Election_MG_3455Los resultados electorales del 27 de septiembre dan una clara victoria en escaños a las fuerzas políticas que defendían la opción independentista fruto de la configuración de nuestro actual sistema electoral. El resultado final es de 72 escaños frente a 63, es decir, aproximadamente un 54% vs 46%.

Cuando uno mira el resultado en votos, no obstante, es evidente la victoria de las fuerzas que representan el “no”, con unos porcentajes casi a la inversa.

Si, por un momento, aplicásemos la lógica del sentido común, la de la calle y la buena voluntad, la principal conclusión que uno sacaría sería la obvia con los resultados: que existe una división de opinión evidente en la ciudadanía catalana.
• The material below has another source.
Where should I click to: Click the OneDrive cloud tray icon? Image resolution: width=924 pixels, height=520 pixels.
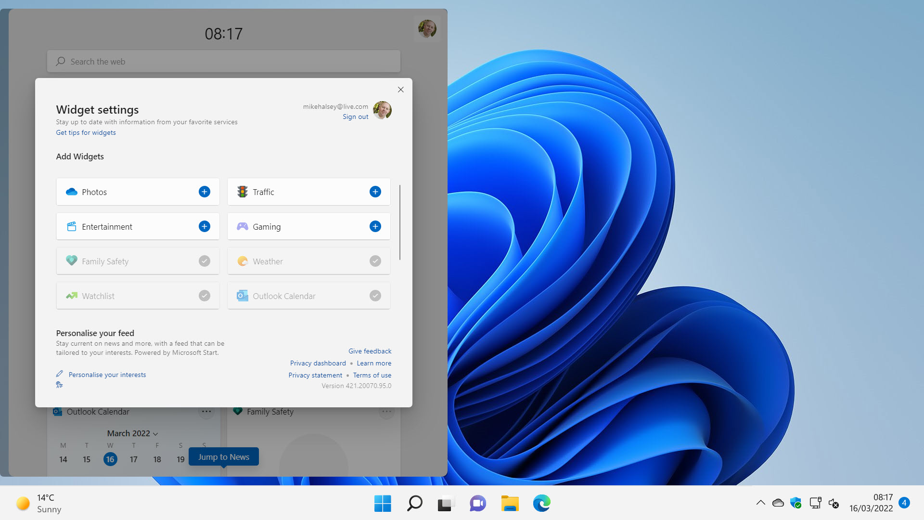click(778, 503)
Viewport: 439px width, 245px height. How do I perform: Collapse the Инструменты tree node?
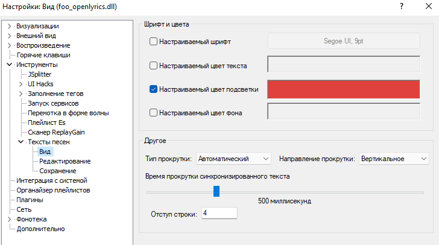[x=9, y=65]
Si nuestros políticos fueran sensatos y capaces se pararían a interpretar el resultado electoral a fin de interpretar la voluntad del pueblo (que no es ni más ni menos que su función principal) en lugar de hacer lecturas parciales y convenientistas a fin de, imagino, justificar su permanencia en el puesto o su insistencia en el error.

Y esto es así porque, con estos datos, la lectura no puede ser otra que la de reconocer la inquietud y el desasosiego de la ciudadanía catalana con el status actual, y su descontento (justificado o no) con su encuadre dentro de España a la vez que se reconoce el hecho de que, en realidad, más de la mitad de la población no desea independizarse y, por tanto, no es una opción a considerar.

Más se considera legitimado a continuar el proceso, lo que es absurdo dados los resultados, Iglesias decía ayer que hemos perdido todos – cuando nadie pierde en unas elecciones democráticas, y menos el pueblo – y el bloque del no se regodea en su mayoría de votos. Política de mirarse el ombligo.

No se si algún día aprenderán los políticos el arte de gobernar para todos, parece que no. Esto nunca ha tratado sobre la voluntad y el sentir del pueblo, nunca fue sobre lo mejor para el pueblo catalán o el pueblo español en su conjunto, sobre construir y establecer lazos de entendimiento, incluso, dentro del propio pueblo catalán que lo necesita. No. Esto vuelve a ser el espectáculo de la política, de lo que mis votos y mis escaños me permiten hacer independientemente de si creo que es lo que quiere el pueblo, de si une o divide, de si crea lazos o los destruye.

Es, de nuevo, un ejercicio de poder y no de gobierno… y así nos va.